Entries for locating text and elements

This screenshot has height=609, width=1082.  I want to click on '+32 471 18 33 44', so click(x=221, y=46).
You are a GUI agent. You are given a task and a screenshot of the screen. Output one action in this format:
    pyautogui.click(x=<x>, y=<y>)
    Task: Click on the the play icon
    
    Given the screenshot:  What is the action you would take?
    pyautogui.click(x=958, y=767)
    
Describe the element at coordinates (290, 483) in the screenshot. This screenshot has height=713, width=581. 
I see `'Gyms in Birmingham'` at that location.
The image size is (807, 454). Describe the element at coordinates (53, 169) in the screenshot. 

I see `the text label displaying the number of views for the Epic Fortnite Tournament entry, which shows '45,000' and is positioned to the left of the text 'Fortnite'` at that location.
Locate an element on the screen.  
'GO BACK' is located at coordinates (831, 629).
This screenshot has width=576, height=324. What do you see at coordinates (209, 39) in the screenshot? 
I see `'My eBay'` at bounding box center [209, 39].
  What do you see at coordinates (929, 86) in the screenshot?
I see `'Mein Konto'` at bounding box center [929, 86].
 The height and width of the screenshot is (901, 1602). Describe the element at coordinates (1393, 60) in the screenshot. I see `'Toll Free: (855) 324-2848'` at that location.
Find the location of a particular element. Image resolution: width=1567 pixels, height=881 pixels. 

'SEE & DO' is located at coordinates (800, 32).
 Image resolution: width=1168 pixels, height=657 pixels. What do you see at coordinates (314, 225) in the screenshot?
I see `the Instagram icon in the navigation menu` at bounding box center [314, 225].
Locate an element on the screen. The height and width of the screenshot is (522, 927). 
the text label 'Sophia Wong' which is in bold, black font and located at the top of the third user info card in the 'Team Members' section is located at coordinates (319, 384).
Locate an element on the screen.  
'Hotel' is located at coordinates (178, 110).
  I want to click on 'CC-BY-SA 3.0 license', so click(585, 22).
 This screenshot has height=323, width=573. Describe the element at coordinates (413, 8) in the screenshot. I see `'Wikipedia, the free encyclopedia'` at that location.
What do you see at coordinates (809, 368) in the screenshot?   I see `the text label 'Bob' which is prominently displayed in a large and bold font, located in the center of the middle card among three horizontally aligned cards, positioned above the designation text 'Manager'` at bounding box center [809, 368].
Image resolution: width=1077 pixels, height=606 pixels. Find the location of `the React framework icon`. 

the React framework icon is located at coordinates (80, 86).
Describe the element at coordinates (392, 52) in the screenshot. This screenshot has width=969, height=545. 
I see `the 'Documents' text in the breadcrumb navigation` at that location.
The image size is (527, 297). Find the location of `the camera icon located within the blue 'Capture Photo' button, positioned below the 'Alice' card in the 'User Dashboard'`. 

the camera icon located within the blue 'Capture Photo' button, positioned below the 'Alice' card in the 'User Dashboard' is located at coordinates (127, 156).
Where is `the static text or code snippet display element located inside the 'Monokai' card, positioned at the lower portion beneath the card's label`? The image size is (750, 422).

| Exercise objective |
Copy each of the rows above verbatim, keeping every line as it appears.

| Answer in full |
This screenshot has height=609, width=1082.  I want to click on '+32 471 18 33 44', so click(x=221, y=46).
You are a GUI agent. You are given a task and a screenshot of the screen. Output one action in this format:
    pyautogui.click(x=<x>, y=<y>)
    Task: Click on the the play icon
    
    Given the screenshot:  What is the action you would take?
    pyautogui.click(x=958, y=767)
    
Describe the element at coordinates (290, 483) in the screenshot. This screenshot has height=713, width=581. 
I see `'Gyms in Birmingham'` at that location.
The image size is (807, 454). Describe the element at coordinates (53, 169) in the screenshot. 

I see `the text label displaying the number of views for the Epic Fortnite Tournament entry, which shows '45,000' and is positioned to the left of the text 'Fortnite'` at that location.
Locate an element on the screen.  
'GO BACK' is located at coordinates (831, 629).
This screenshot has width=576, height=324. What do you see at coordinates (209, 39) in the screenshot? 
I see `'My eBay'` at bounding box center [209, 39].
  What do you see at coordinates (929, 86) in the screenshot?
I see `'Mein Konto'` at bounding box center [929, 86].
 The height and width of the screenshot is (901, 1602). Describe the element at coordinates (1393, 60) in the screenshot. I see `'Toll Free: (855) 324-2848'` at that location.
Find the location of a particular element. Image resolution: width=1567 pixels, height=881 pixels. 

'SEE & DO' is located at coordinates (800, 32).
 Image resolution: width=1168 pixels, height=657 pixels. What do you see at coordinates (314, 225) in the screenshot?
I see `the Instagram icon in the navigation menu` at bounding box center [314, 225].
Locate an element on the screen. The height and width of the screenshot is (522, 927). 
the text label 'Sophia Wong' which is in bold, black font and located at the top of the third user info card in the 'Team Members' section is located at coordinates (319, 384).
Locate an element on the screen.  
'Hotel' is located at coordinates (178, 110).
  I want to click on 'CC-BY-SA 3.0 license', so click(585, 22).
 This screenshot has height=323, width=573. Describe the element at coordinates (413, 8) in the screenshot. I see `'Wikipedia, the free encyclopedia'` at that location.
What do you see at coordinates (809, 368) in the screenshot?   I see `the text label 'Bob' which is prominently displayed in a large and bold font, located in the center of the middle card among three horizontally aligned cards, positioned above the designation text 'Manager'` at bounding box center [809, 368].
Image resolution: width=1077 pixels, height=606 pixels. Find the location of `the React framework icon`. 

the React framework icon is located at coordinates (80, 86).
Describe the element at coordinates (392, 52) in the screenshot. This screenshot has width=969, height=545. 
I see `the 'Documents' text in the breadcrumb navigation` at that location.
The image size is (527, 297). Find the location of `the camera icon located within the blue 'Capture Photo' button, positioned below the 'Alice' card in the 'User Dashboard'`. 

the camera icon located within the blue 'Capture Photo' button, positioned below the 'Alice' card in the 'User Dashboard' is located at coordinates (127, 156).
Where is `the static text or code snippet display element located inside the 'Monokai' card, positioned at the lower portion beneath the card's label`? The image size is (750, 422).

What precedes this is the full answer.